What the task requires
Copy out the rows verbatim, starting at the line containing "1142x675 pixels." and ending at the line containing "(x=242, y=246)", with both of those lines included.

§ §

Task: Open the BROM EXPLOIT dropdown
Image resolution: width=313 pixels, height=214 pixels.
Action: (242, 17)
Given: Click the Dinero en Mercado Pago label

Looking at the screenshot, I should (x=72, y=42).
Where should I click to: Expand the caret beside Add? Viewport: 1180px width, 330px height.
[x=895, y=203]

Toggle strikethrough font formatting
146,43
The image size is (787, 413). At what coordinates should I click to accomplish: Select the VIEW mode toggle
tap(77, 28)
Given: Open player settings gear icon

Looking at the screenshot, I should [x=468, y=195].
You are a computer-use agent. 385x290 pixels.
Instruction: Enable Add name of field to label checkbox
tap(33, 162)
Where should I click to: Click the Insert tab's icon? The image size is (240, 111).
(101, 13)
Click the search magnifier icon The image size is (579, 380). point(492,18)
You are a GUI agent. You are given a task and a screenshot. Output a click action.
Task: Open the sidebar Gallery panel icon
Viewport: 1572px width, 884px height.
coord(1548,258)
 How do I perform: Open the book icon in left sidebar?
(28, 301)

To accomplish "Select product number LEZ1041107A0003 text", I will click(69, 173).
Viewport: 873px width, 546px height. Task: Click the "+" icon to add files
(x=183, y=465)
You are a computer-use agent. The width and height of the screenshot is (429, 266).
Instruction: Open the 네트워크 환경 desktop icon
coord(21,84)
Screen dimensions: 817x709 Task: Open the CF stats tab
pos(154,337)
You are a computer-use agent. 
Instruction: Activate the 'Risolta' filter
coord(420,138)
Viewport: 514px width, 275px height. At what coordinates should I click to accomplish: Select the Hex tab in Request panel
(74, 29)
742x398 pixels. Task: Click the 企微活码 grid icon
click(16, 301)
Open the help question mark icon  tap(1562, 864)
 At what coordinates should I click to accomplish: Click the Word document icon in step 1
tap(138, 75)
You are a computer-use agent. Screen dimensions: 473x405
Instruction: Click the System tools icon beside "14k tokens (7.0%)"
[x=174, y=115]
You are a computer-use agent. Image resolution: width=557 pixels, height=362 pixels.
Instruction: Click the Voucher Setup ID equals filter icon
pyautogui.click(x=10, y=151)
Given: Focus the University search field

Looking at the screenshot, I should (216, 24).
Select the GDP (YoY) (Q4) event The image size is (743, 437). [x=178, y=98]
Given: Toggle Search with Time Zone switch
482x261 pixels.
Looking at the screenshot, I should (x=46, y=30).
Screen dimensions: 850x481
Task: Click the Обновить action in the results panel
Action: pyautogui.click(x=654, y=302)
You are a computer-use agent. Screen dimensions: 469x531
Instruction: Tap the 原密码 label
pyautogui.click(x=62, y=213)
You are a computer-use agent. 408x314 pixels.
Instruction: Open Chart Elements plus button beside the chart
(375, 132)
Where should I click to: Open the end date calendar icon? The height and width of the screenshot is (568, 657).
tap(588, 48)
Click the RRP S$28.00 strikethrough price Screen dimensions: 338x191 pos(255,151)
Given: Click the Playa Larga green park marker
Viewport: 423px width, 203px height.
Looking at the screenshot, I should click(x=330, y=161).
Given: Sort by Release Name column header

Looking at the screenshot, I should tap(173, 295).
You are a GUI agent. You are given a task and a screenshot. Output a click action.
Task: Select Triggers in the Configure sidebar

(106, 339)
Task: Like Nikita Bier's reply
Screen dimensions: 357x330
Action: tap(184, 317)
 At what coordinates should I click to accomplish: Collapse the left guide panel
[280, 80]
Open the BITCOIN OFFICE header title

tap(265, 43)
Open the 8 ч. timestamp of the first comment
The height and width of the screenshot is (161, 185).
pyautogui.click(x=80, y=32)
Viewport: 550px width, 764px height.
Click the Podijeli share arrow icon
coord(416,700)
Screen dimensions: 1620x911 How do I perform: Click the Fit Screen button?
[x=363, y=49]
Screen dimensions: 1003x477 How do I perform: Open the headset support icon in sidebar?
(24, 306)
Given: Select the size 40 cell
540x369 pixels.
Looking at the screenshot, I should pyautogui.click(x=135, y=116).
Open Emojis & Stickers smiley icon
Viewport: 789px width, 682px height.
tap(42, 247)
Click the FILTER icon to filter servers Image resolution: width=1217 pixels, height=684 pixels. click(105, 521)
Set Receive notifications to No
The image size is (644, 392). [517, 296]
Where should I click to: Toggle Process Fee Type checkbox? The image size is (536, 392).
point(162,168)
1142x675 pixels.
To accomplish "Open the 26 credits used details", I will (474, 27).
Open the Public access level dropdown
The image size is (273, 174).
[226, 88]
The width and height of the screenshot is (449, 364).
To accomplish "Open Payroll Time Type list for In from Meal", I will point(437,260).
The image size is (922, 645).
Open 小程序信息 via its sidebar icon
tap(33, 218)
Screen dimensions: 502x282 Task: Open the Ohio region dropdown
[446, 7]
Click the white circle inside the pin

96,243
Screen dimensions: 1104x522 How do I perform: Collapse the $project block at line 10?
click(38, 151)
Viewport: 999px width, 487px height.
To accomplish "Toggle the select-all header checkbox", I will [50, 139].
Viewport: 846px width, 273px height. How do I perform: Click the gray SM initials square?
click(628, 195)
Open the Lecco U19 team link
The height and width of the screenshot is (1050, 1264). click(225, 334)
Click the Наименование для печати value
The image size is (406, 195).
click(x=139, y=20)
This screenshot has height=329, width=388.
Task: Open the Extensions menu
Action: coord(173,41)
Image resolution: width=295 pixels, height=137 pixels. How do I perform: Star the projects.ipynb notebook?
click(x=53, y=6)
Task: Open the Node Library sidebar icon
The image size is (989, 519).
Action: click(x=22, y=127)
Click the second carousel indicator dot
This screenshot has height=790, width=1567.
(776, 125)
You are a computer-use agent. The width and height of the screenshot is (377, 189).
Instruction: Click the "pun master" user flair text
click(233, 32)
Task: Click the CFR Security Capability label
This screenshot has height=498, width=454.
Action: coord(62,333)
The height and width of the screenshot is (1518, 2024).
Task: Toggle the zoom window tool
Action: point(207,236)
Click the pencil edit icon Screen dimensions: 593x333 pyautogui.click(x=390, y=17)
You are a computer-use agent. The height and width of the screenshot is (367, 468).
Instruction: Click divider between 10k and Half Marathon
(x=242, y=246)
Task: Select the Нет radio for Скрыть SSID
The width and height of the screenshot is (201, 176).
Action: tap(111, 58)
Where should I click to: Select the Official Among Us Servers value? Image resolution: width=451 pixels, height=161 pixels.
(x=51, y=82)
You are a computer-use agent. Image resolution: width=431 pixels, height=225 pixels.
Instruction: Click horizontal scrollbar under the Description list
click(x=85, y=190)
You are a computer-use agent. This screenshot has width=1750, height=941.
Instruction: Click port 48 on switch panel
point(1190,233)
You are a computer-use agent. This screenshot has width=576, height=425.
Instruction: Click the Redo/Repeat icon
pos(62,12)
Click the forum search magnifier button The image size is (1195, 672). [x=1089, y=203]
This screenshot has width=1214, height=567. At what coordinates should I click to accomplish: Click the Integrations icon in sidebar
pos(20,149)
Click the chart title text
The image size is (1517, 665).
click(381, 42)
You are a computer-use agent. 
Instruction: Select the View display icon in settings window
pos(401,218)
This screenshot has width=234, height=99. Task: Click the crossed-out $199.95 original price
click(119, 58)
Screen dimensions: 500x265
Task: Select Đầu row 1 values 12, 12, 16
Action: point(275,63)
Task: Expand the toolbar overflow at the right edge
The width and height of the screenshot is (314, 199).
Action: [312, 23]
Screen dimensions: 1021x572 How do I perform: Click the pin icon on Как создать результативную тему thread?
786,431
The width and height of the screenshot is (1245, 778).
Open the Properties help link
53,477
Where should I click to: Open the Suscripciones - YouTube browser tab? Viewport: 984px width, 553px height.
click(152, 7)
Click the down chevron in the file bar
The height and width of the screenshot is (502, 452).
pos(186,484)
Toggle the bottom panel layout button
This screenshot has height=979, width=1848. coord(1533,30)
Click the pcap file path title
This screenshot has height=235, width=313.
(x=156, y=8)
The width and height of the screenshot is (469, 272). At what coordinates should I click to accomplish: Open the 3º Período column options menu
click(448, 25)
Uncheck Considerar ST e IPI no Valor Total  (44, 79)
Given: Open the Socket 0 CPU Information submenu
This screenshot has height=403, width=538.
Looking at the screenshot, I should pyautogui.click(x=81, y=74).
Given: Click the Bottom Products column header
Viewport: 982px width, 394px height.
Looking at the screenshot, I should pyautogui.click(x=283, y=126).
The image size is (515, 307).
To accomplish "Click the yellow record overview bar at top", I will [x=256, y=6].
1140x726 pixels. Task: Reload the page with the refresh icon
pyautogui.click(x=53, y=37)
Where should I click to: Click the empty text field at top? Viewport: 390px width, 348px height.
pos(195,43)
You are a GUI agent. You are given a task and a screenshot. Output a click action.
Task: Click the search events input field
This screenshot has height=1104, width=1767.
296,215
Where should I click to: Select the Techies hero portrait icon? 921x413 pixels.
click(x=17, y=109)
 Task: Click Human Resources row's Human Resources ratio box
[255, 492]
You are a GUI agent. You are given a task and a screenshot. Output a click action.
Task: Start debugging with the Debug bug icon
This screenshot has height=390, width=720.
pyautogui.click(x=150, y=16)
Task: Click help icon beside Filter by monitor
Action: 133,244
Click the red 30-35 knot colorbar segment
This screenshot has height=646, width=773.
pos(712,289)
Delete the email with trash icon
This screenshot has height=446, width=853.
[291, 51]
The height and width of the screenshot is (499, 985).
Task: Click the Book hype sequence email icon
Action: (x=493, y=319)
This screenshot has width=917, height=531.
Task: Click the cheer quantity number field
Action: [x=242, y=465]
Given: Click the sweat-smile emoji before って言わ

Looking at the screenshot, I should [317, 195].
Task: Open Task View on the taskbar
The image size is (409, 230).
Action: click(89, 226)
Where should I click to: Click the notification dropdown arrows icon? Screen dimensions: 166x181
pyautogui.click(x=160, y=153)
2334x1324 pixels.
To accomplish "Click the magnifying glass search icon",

§ §

Written solution
1142x675 pixels.
To accomplish "Open the 26 credits used details", I will (474, 27).
Open the Public access level dropdown
The image size is (273, 174).
[226, 88]
The width and height of the screenshot is (449, 364).
To accomplish "Open Payroll Time Type list for In from Meal", I will point(437,260).
The image size is (922, 645).
Open 小程序信息 via its sidebar icon
tap(33, 218)
Screen dimensions: 502x282 Task: Open the Ohio region dropdown
[446, 7]
Click the white circle inside the pin

96,243
Screen dimensions: 1104x522 How do I perform: Collapse the $project block at line 10?
click(38, 151)
Viewport: 999px width, 487px height.
To accomplish "Toggle the select-all header checkbox", I will [50, 139].
Viewport: 846px width, 273px height. How do I perform: Click the gray SM initials square?
click(628, 195)
Open the Lecco U19 team link
The height and width of the screenshot is (1050, 1264). click(225, 334)
Click the Наименование для печати value
The image size is (406, 195).
click(x=139, y=20)
This screenshot has height=329, width=388.
Task: Open the Extensions menu
Action: coord(173,41)
Image resolution: width=295 pixels, height=137 pixels. How do I perform: Star the projects.ipynb notebook?
click(x=53, y=6)
Task: Open the Node Library sidebar icon
The image size is (989, 519).
Action: click(x=22, y=127)
Click the second carousel indicator dot
This screenshot has height=790, width=1567.
(776, 125)
You are a computer-use agent. The width and height of the screenshot is (377, 189).
Instruction: Click the "pun master" user flair text
click(233, 32)
Task: Click the CFR Security Capability label
This screenshot has height=498, width=454.
Action: coord(62,333)
The height and width of the screenshot is (1518, 2024).
Task: Toggle the zoom window tool
Action: point(207,236)
Click the pencil edit icon Screen dimensions: 593x333 pyautogui.click(x=390, y=17)
You are a computer-use agent. The height and width of the screenshot is (367, 468).
Instruction: Click divider between 10k and Half Marathon
(x=242, y=246)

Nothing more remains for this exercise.